Jean-Eudes J. Dazard, PhD
Assistant Professor, Center for Proteomics and Bioinformatics–Bioinformatics Divisionjxd101@case.edu 216.368.4784 (o) 216.368.6846 (f)
Member, Nonprogrammatically Aligned
Conventional statistical techniques and methods literally fall apart or are inappropriate at best when dealing with modern large datasets where the number of variables greatly exceeds the number of observations (so-called p >> n paradigm). It is a hard problem with several statistical issues causing potential risks of severe errors and model unfitting. Particular challenges posed by high dimensional data are the multiplicity of inferences and the control of error rates, the multi-collinearity of predictors due to the parallel nature of the variables, and finally the sparsity due to inherent noise from the employed technologies and the fewness of variables at play compared to the massive number of variables interrogated.
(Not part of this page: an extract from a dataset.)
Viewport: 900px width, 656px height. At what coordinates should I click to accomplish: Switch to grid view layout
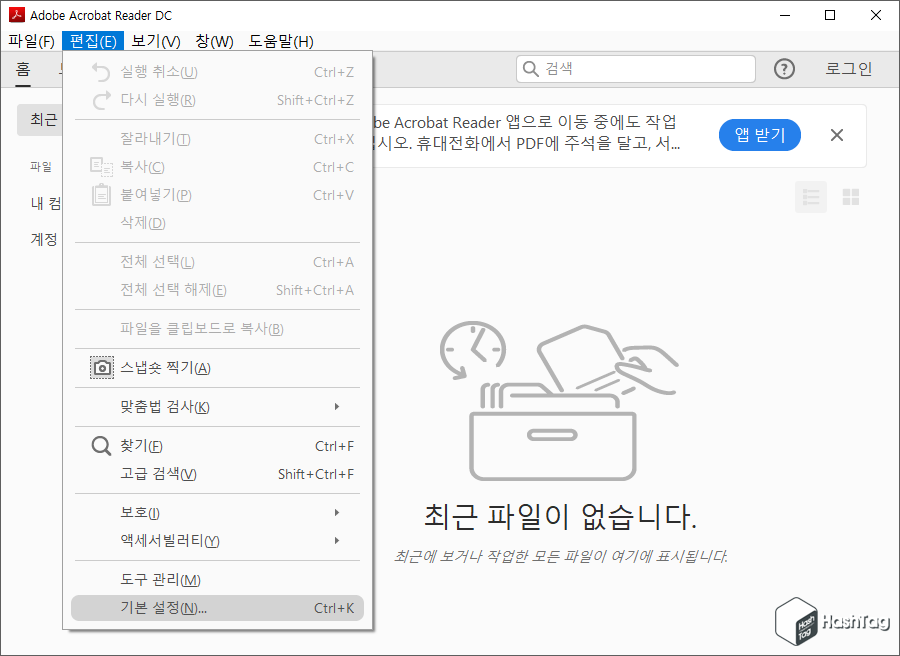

My research interest is in computational/statistical biology with emphasis on developing data mining methods in high-dimensional settings. Data are mostly from high-throughput or "omics" data as generated by microarray, proteomics and high-throughput sequencing technologies. My recent focus has been in:
- Bump hunting problems in Classification, Regression, and Survival settings. General applications are in developing risk and reliability analysis tools, as well as clinical applications in diagnostic and prognostic tools for personalized medicine.
- Bayesian Model Selection and Predictive Modeling as applied to Differential Expression and Genetic Interaction problems. Recent applications were made in genetic association studies, biomarker discovery, and proteomics interaction problems.
- Regularization and Variance Stabilization of high-dimensional data.
- Statistical Computing: Monte-Carlo methods. Parallel computing. Computational complexity (algorithmic and memory) of large datasets.